Print each record exactly, with no word added or removed.

··· EXERCISE DATA

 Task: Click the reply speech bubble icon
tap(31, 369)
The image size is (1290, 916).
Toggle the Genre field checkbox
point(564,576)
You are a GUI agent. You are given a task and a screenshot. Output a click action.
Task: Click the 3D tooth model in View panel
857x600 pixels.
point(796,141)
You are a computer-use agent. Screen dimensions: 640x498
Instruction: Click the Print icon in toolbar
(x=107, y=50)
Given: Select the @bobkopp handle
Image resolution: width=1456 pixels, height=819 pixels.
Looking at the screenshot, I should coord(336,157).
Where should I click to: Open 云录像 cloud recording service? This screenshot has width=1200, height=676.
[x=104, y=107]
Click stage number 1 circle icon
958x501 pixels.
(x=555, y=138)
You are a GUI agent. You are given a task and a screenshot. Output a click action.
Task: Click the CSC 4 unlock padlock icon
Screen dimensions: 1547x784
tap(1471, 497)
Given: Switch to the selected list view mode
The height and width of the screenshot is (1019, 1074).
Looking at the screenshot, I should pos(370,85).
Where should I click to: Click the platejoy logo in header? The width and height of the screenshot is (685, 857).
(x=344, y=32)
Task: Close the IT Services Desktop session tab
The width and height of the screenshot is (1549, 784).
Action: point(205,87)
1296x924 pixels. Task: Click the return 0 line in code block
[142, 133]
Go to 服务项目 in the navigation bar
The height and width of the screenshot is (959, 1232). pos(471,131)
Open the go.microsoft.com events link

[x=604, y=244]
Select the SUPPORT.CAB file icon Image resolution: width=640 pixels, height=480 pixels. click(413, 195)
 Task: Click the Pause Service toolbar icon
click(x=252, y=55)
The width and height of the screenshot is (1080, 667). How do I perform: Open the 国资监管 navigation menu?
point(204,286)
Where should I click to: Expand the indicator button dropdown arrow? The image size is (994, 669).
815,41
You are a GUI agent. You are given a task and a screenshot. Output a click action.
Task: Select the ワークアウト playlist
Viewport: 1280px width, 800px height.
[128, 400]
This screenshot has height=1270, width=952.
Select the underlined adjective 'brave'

······

» OUTPUT FOR THIS TASK
 Task: Click the reply speech bubble icon
tap(31, 369)
The image size is (1290, 916).
Toggle the Genre field checkbox
point(564,576)
You are a GUI agent. You are given a task and a screenshot. Output a click action.
Task: Click the 3D tooth model in View panel
857x600 pixels.
point(796,141)
You are a computer-use agent. Screen dimensions: 640x498
Instruction: Click the Print icon in toolbar
(x=107, y=50)
Given: Select the @bobkopp handle
Image resolution: width=1456 pixels, height=819 pixels.
Looking at the screenshot, I should coord(336,157).
Where should I click to: Open 云录像 cloud recording service? This screenshot has width=1200, height=676.
[x=104, y=107]
Click stage number 1 circle icon
958x501 pixels.
(x=555, y=138)
You are a GUI agent. You are given a task and a screenshot. Output a click action.
Task: Click the CSC 4 unlock padlock icon
Screen dimensions: 1547x784
tap(1471, 497)
Given: Switch to the selected list view mode
The height and width of the screenshot is (1019, 1074).
Looking at the screenshot, I should pos(370,85).
Where should I click to: Click the platejoy logo in header? The width and height of the screenshot is (685, 857).
(x=344, y=32)
Task: Close the IT Services Desktop session tab
The width and height of the screenshot is (1549, 784).
Action: point(205,87)
1296x924 pixels. Task: Click the return 0 line in code block
[142, 133]
Go to 服务项目 in the navigation bar
The height and width of the screenshot is (959, 1232). pos(471,131)
Open the go.microsoft.com events link

[x=604, y=244]
Select the SUPPORT.CAB file icon Image resolution: width=640 pixels, height=480 pixels. click(413, 195)
 Task: Click the Pause Service toolbar icon
click(x=252, y=55)
The width and height of the screenshot is (1080, 667). How do I perform: Open the 国资监管 navigation menu?
point(204,286)
Where should I click to: Expand the indicator button dropdown arrow? The image size is (994, 669).
815,41
You are a GUI agent. You are given a task and a screenshot. Output a click action.
Task: Select the ワークアウト playlist
Viewport: 1280px width, 800px height.
[128, 400]
This screenshot has height=1270, width=952.
Select the underlined adjective 'brave'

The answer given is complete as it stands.